start Available records
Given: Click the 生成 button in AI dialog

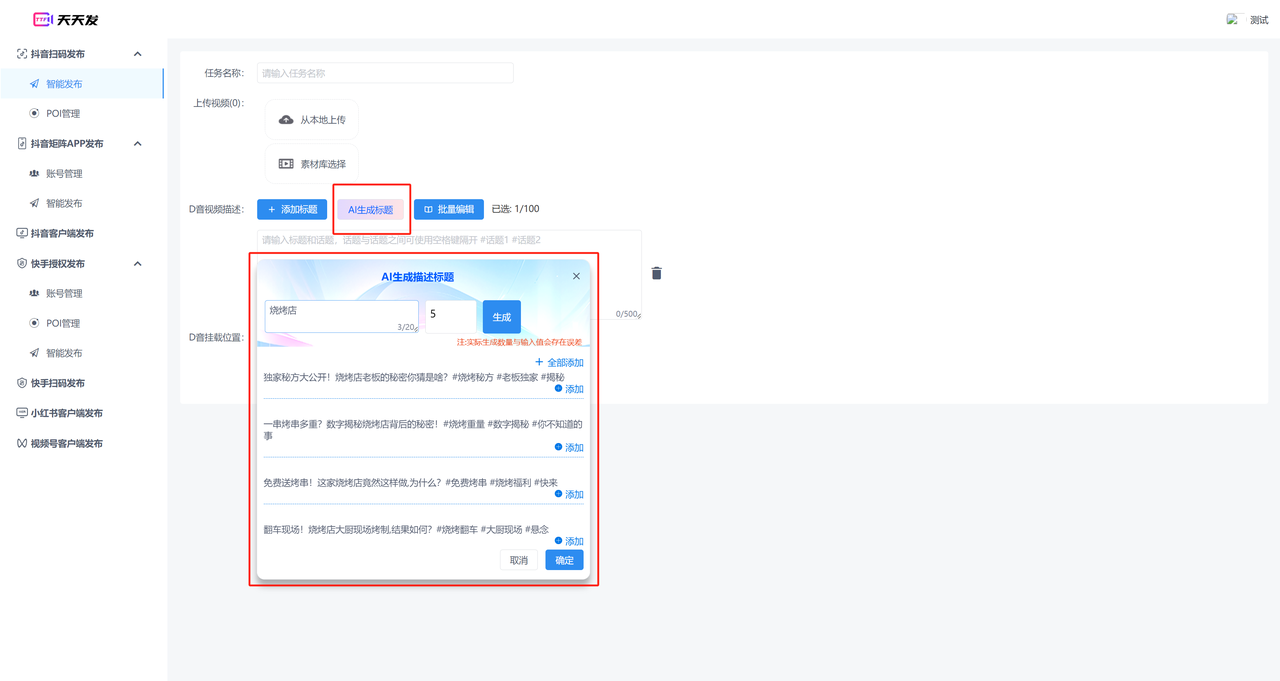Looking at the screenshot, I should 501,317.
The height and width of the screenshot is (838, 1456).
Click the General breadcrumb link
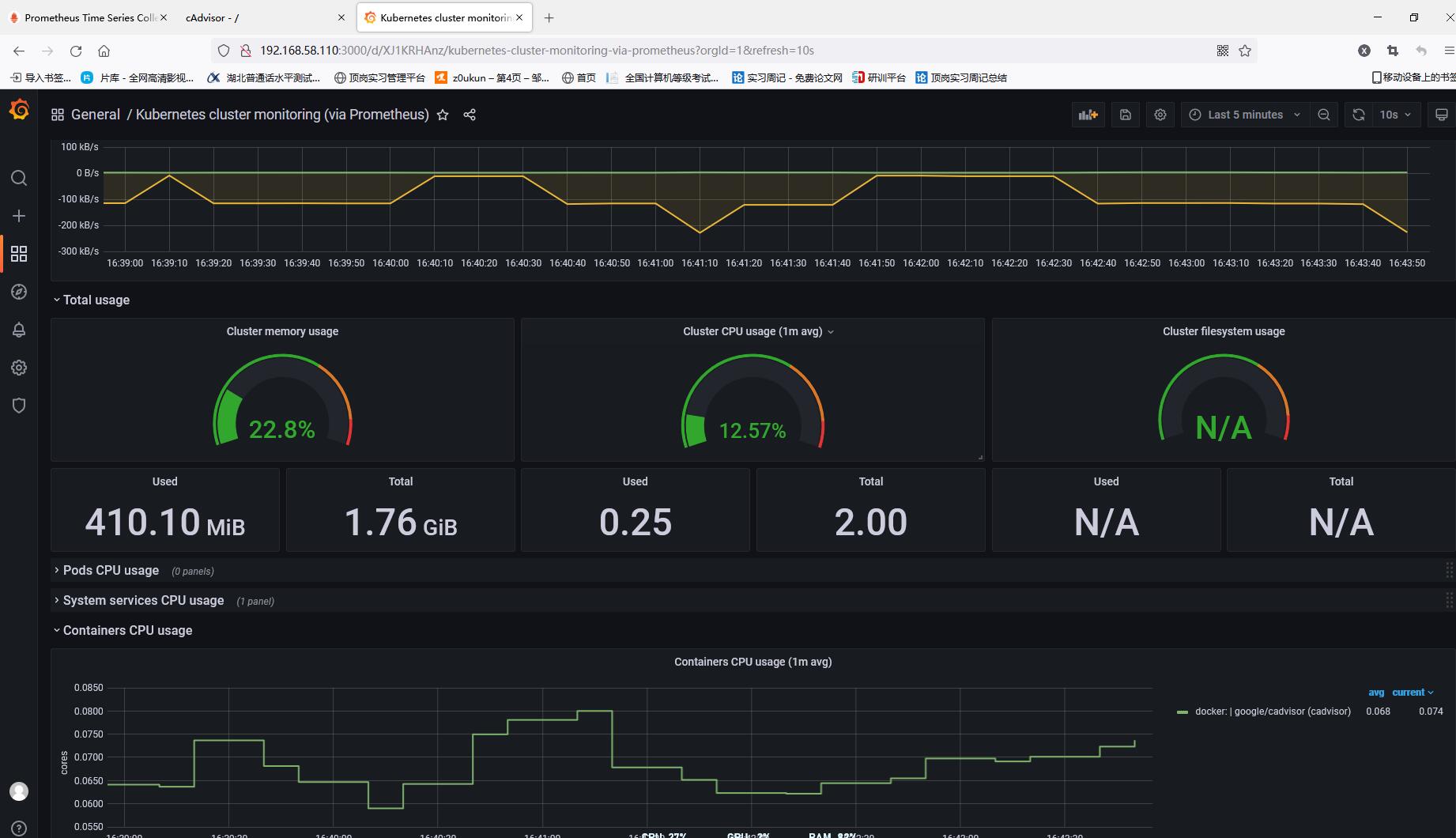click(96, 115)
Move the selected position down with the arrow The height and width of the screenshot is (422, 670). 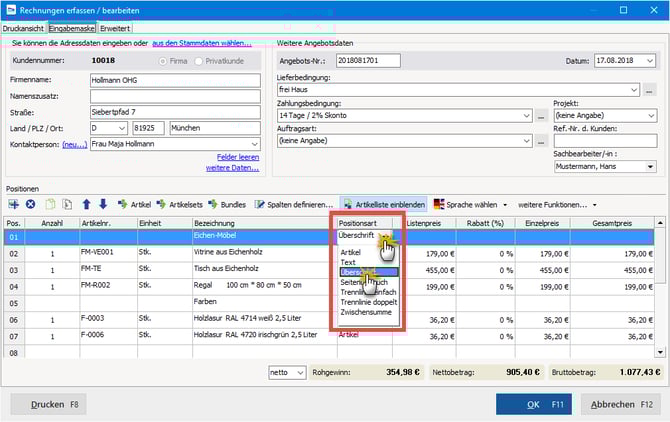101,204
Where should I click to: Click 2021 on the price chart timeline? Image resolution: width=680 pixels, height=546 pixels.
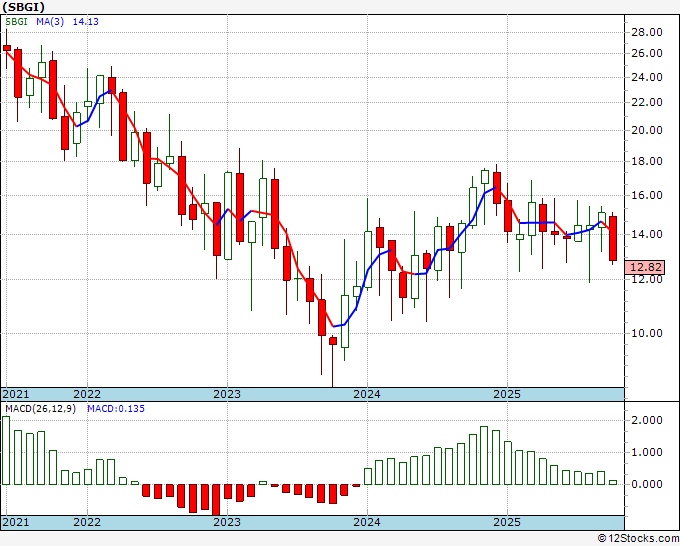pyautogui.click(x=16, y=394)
end Available records
start Available records
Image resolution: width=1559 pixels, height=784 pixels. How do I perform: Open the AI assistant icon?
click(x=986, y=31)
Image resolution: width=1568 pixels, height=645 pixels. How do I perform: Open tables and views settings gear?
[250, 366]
end Available records
start Available records
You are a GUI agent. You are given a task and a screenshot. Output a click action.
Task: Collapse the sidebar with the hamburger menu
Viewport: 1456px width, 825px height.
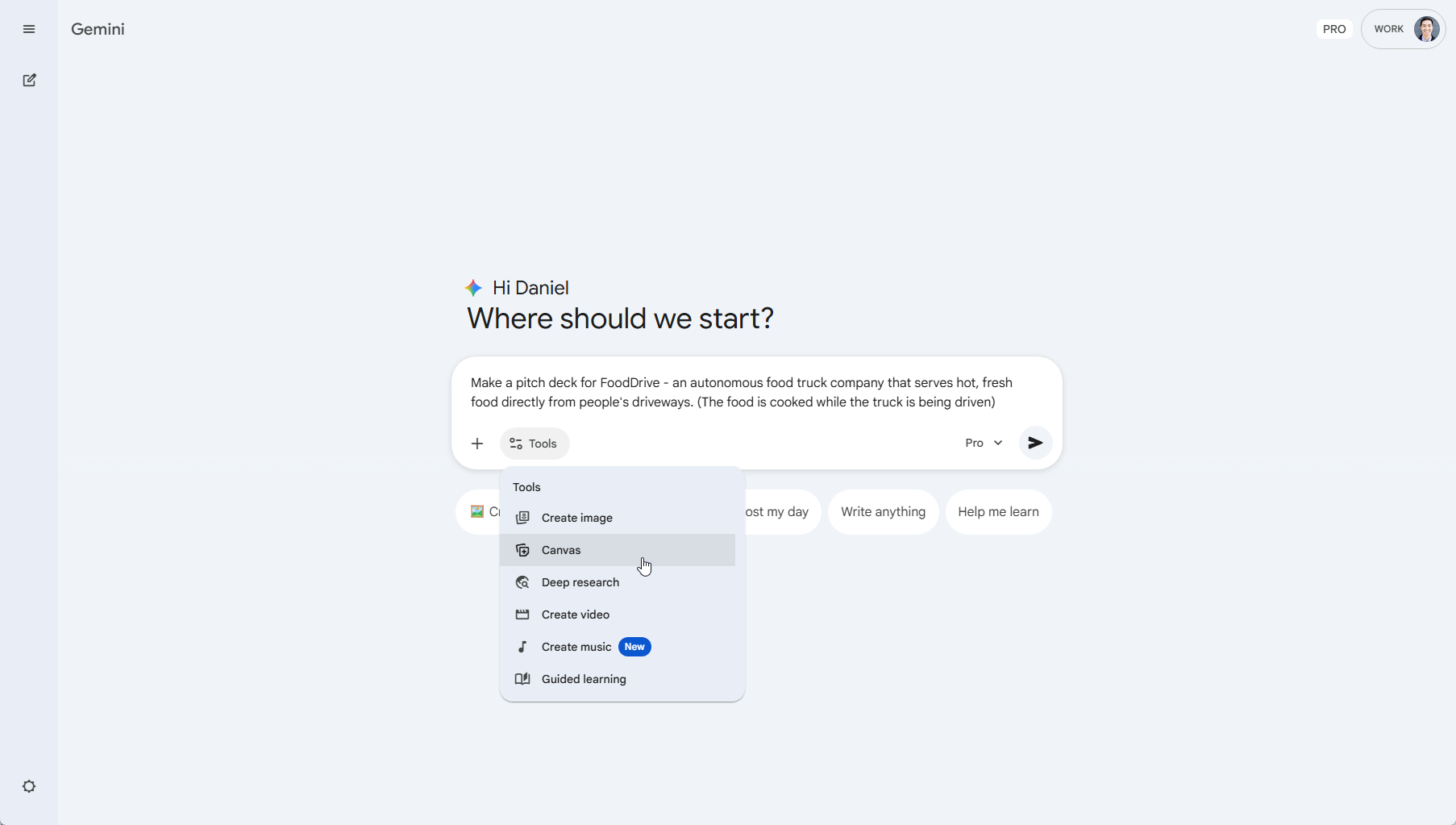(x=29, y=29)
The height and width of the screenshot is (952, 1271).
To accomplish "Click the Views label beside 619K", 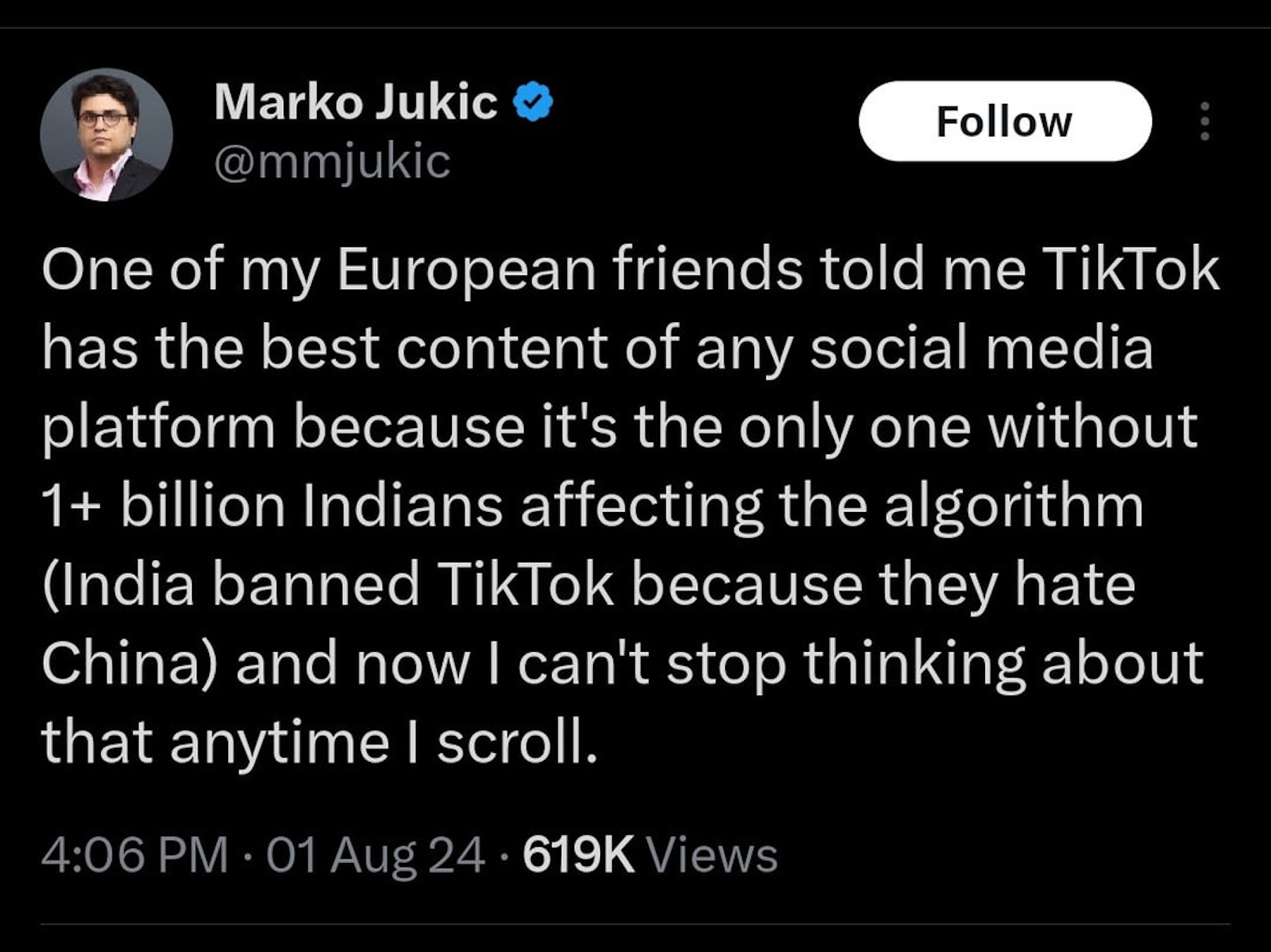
end Available records
Rewrite the part of the records that opens with the line containing "Where should I" and closes with the line containing "pyautogui.click(x=16, y=394)" as a numbered list, skipping any blank lines. Leave the pictures out of your answer.

Complete answer:
1. Where should I click to: Click 2021 on the price chart timeline? Image resolution: width=680 pixels, height=546 pixels.
2. pyautogui.click(x=16, y=394)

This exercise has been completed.